● What is being asked
Start at the first line of the material. Repeat each line exactly through the one containing "Task: Click the Név column header", then stop.

● Data for processing
<<<<
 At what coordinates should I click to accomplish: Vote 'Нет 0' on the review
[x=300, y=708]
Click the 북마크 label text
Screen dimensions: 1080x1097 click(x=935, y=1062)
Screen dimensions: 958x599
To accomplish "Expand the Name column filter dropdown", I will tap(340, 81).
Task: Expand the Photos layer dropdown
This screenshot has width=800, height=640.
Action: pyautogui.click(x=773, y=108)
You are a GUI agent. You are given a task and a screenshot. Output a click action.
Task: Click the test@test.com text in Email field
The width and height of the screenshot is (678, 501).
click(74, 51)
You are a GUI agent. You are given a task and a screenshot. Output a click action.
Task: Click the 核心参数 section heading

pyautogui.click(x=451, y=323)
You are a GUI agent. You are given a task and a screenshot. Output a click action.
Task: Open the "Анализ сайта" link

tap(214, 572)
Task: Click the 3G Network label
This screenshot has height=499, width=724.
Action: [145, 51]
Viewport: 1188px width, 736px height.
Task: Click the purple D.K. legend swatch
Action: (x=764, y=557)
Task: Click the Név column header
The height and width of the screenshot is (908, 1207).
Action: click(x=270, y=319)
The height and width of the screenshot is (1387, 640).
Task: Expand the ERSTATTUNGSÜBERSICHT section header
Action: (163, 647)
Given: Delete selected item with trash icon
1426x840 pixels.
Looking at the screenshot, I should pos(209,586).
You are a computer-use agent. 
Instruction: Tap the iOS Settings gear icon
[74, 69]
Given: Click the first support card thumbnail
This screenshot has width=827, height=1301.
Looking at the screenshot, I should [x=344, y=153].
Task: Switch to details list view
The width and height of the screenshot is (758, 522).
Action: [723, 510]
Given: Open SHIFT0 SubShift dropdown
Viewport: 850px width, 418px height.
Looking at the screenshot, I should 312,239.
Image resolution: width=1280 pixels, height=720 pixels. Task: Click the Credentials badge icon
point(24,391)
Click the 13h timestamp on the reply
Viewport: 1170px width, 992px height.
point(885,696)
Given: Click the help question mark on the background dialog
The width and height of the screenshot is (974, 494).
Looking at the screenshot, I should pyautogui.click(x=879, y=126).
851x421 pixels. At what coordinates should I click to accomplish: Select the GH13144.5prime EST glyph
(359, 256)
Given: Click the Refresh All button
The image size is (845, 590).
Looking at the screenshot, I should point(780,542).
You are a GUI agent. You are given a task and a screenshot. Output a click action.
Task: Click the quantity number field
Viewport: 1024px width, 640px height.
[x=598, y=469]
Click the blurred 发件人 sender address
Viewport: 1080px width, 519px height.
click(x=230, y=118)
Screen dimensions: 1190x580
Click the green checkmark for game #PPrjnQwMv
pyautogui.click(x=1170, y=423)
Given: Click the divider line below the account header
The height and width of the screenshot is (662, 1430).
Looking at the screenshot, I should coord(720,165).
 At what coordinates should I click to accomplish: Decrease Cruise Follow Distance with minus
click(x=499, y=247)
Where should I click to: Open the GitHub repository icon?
>>>>
● Solution for this exercise
 At what coordinates should I click to accomplish: Vote 'Нет 0' on the review
[x=300, y=708]
Click the 북마크 label text
Screen dimensions: 1080x1097 click(x=935, y=1062)
Screen dimensions: 958x599
To accomplish "Expand the Name column filter dropdown", I will tap(340, 81).
Task: Expand the Photos layer dropdown
This screenshot has width=800, height=640.
Action: pyautogui.click(x=773, y=108)
You are a GUI agent. You are given a task and a screenshot. Output a click action.
Task: Click the test@test.com text in Email field
The width and height of the screenshot is (678, 501).
click(74, 51)
You are a GUI agent. You are given a task and a screenshot. Output a click action.
Task: Click the 核心参数 section heading

pyautogui.click(x=451, y=323)
You are a GUI agent. You are given a task and a screenshot. Output a click action.
Task: Open the "Анализ сайта" link

tap(214, 572)
Task: Click the 3G Network label
This screenshot has height=499, width=724.
Action: [145, 51]
Viewport: 1188px width, 736px height.
Task: Click the purple D.K. legend swatch
Action: (x=764, y=557)
Task: Click the Név column header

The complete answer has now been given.